▶
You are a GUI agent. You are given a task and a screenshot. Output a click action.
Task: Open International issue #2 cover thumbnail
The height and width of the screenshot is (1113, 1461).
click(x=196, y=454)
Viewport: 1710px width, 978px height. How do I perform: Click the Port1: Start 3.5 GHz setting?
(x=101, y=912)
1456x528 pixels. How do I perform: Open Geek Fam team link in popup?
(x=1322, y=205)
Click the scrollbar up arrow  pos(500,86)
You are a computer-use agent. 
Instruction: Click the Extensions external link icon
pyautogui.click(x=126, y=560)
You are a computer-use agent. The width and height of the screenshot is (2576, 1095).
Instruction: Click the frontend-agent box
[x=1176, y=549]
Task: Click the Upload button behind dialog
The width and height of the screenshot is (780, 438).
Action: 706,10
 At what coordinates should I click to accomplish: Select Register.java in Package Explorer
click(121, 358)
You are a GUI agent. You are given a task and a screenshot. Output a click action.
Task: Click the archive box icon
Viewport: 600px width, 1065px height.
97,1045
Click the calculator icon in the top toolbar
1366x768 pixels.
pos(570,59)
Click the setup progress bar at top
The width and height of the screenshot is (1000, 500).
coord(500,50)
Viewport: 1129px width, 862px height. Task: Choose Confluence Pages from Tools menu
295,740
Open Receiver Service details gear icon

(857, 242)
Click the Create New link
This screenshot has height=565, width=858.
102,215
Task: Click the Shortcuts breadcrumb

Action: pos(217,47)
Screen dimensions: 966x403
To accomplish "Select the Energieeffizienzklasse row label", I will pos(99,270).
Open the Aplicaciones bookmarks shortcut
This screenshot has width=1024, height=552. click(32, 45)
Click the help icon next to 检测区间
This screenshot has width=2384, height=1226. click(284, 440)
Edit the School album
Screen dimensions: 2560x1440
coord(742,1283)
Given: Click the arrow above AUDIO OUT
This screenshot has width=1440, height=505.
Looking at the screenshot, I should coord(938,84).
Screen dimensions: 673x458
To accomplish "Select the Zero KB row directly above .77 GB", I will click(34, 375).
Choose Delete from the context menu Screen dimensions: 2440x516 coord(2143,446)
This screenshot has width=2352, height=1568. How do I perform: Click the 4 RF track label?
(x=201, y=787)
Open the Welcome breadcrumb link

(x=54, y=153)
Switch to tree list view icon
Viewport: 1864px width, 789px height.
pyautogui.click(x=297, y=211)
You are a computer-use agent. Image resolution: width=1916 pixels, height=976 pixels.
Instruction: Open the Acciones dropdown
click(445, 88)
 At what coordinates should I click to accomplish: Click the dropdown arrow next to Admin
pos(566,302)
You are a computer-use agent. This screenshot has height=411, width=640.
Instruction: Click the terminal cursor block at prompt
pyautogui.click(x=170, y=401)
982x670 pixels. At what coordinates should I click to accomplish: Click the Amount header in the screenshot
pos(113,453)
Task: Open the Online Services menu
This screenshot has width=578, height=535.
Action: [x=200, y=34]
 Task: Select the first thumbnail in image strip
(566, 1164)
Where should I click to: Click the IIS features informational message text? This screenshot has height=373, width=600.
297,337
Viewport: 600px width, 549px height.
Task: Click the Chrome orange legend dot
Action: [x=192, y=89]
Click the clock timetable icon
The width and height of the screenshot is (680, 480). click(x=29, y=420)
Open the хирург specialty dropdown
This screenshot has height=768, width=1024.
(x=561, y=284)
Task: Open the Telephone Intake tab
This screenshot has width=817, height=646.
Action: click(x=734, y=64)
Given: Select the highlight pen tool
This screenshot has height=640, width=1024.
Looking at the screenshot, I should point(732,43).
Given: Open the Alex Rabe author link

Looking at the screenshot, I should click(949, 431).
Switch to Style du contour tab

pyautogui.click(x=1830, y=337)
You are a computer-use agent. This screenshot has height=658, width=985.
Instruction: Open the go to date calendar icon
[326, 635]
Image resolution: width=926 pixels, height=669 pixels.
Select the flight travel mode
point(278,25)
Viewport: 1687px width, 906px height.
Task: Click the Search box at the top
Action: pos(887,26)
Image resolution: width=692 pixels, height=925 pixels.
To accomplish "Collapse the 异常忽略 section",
◀
* **Your instructions**:
Please return every one of the lines above verbatim.

* **Expected answer**:
You are a GUI agent. You are given a task and a screenshot. Output a click action.
Task: Open International issue #2 cover thumbnail
The height and width of the screenshot is (1113, 1461).
click(x=196, y=454)
Viewport: 1710px width, 978px height. How do I perform: Click the Port1: Start 3.5 GHz setting?
(x=101, y=912)
1456x528 pixels. How do I perform: Open Geek Fam team link in popup?
(x=1322, y=205)
Click the scrollbar up arrow  pos(500,86)
You are a computer-use agent. 
Instruction: Click the Extensions external link icon
pyautogui.click(x=126, y=560)
You are a computer-use agent. The width and height of the screenshot is (2576, 1095).
Instruction: Click the frontend-agent box
[x=1176, y=549]
Task: Click the Upload button behind dialog
The width and height of the screenshot is (780, 438).
Action: 706,10
 At what coordinates should I click to accomplish: Select Register.java in Package Explorer
click(121, 358)
You are a GUI agent. You are given a task and a screenshot. Output a click action.
Task: Click the archive box icon
Viewport: 600px width, 1065px height.
97,1045
Click the calculator icon in the top toolbar
1366x768 pixels.
pos(570,59)
Click the setup progress bar at top
The width and height of the screenshot is (1000, 500).
coord(500,50)
Viewport: 1129px width, 862px height. Task: Choose Confluence Pages from Tools menu
295,740
Open Receiver Service details gear icon

(857, 242)
Click the Create New link
This screenshot has height=565, width=858.
102,215
Task: Click the Shortcuts breadcrumb

Action: pos(217,47)
Screen dimensions: 966x403
To accomplish "Select the Energieeffizienzklasse row label", I will pos(99,270).
Open the Aplicaciones bookmarks shortcut
This screenshot has width=1024, height=552. click(32, 45)
Click the help icon next to 检测区间
This screenshot has width=2384, height=1226. click(284, 440)
Edit the School album
Screen dimensions: 2560x1440
coord(742,1283)
Given: Click the arrow above AUDIO OUT
This screenshot has width=1440, height=505.
Looking at the screenshot, I should coord(938,84).
Screen dimensions: 673x458
To accomplish "Select the Zero KB row directly above .77 GB", I will click(34, 375).
Choose Delete from the context menu Screen dimensions: 2440x516 coord(2143,446)
This screenshot has width=2352, height=1568. How do I perform: Click the 4 RF track label?
(x=201, y=787)
Open the Welcome breadcrumb link

(x=54, y=153)
Switch to tree list view icon
Viewport: 1864px width, 789px height.
pyautogui.click(x=297, y=211)
You are a computer-use agent. Image resolution: width=1916 pixels, height=976 pixels.
Instruction: Open the Acciones dropdown
click(445, 88)
 At what coordinates should I click to accomplish: Click the dropdown arrow next to Admin
pos(566,302)
You are a computer-use agent. This screenshot has height=411, width=640.
Instruction: Click the terminal cursor block at prompt
pyautogui.click(x=170, y=401)
982x670 pixels. At what coordinates should I click to accomplish: Click the Amount header in the screenshot
pos(113,453)
Task: Open the Online Services menu
This screenshot has width=578, height=535.
Action: [x=200, y=34]
 Task: Select the first thumbnail in image strip
(566, 1164)
Where should I click to: Click the IIS features informational message text? This screenshot has height=373, width=600.
297,337
Viewport: 600px width, 549px height.
Task: Click the Chrome orange legend dot
Action: [x=192, y=89]
Click the clock timetable icon
The width and height of the screenshot is (680, 480). click(x=29, y=420)
Open the хирург specialty dropdown
This screenshot has height=768, width=1024.
(x=561, y=284)
Task: Open the Telephone Intake tab
This screenshot has width=817, height=646.
Action: click(x=734, y=64)
Given: Select the highlight pen tool
This screenshot has height=640, width=1024.
Looking at the screenshot, I should point(732,43).
Given: Open the Alex Rabe author link

Looking at the screenshot, I should click(949, 431).
Switch to Style du contour tab

pyautogui.click(x=1830, y=337)
You are a computer-use agent. This screenshot has height=658, width=985.
Instruction: Open the go to date calendar icon
[326, 635]
Image resolution: width=926 pixels, height=669 pixels.
Select the flight travel mode
point(278,25)
Viewport: 1687px width, 906px height.
Task: Click the Search box at the top
Action: pos(887,26)
Image resolution: width=692 pixels, height=925 pixels.
To accomplish "Collapse the 异常忽略 section",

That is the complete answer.